13And now these three remain: faith, hope and love. But the greatest of these is love.


Tuesday, September 05, 2006

I Am Back


Well I have been gone for a very long time. My Slider is not working properly and so much change has to be done to this vlog.

While away, I did keep in touch with the video aspect of the Web. Yes, I joined the thousands of video chatters. Here I met the strong, the weak, the sick, the healthy, the smart and the dumb and even the confused. I found a boyfriend, left a boyfriend and found a possible "Mr. Right" to find out he was "Mr. Wrong". And during this time, I laughed, cried, listened to new music and made friends. Even learned what an overlay is and used my video tools.

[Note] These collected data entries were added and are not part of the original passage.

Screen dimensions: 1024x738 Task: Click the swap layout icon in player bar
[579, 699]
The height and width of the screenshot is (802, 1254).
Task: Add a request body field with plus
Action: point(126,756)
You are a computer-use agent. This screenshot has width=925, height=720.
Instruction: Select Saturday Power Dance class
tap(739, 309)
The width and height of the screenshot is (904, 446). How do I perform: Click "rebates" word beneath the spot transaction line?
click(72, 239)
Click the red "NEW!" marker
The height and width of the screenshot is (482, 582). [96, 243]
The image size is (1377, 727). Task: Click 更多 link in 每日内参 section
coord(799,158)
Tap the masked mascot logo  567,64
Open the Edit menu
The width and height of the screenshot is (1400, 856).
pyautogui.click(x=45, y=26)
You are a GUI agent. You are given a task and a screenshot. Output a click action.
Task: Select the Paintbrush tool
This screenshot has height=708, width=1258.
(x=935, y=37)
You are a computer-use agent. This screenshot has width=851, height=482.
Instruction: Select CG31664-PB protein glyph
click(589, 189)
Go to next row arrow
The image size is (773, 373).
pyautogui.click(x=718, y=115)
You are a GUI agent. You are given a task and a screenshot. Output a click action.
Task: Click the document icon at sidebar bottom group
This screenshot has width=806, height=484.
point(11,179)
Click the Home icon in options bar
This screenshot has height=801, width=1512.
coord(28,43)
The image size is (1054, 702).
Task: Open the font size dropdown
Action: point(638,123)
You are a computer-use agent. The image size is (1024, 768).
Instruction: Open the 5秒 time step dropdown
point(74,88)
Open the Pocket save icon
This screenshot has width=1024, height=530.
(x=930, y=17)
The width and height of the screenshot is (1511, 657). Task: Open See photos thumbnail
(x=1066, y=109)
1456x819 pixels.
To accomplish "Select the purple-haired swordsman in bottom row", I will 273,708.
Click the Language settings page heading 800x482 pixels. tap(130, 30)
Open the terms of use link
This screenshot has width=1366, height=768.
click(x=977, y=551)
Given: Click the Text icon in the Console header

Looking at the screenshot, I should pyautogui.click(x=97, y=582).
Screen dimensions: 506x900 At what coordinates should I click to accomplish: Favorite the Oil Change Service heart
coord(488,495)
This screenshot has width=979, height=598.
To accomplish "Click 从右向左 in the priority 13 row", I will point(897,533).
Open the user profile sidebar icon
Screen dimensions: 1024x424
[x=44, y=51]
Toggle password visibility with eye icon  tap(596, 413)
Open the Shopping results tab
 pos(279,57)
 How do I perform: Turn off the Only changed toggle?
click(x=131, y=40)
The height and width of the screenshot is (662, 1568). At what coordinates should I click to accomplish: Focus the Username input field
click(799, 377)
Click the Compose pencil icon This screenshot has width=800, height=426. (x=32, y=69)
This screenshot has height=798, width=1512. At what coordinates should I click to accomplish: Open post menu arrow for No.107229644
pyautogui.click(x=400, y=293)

Unlike vlogging, I found instant gratification. To see someone's reaction immediately on cam was exciting to me. I saw all these possibilities of this new Web and was hooked by the people and interaction. The on-line community had me. I have never been into chat but chat with video and music, well that's another story. I had a great time, even when Winter ended (the reason why I joined), PalTalk remained. Spring and Summer soon arrived and although I was not hooked as previously, it became home. I had made so many friends from different parts of the country and even the world. I even met fellow New Yorkers. This new home was comfy and I settled in.

So why today did I leave that world - removed names on my pal list, shut down my user names and remove the software off my laptop? Well, some will say it's because of the failed and misguided online romance. But the truth, the truth is I knew it was time to leave. And therefore, I left Pal just the way I came in, no announcements. Poof! One day I just appeared in PalTalk and now poof, I'm gone.




Now is time to return to a more safer world - vlogging. A world of delayed gratification but I have learned that an instant one can hurt and also hurt others. I have returned to my haven.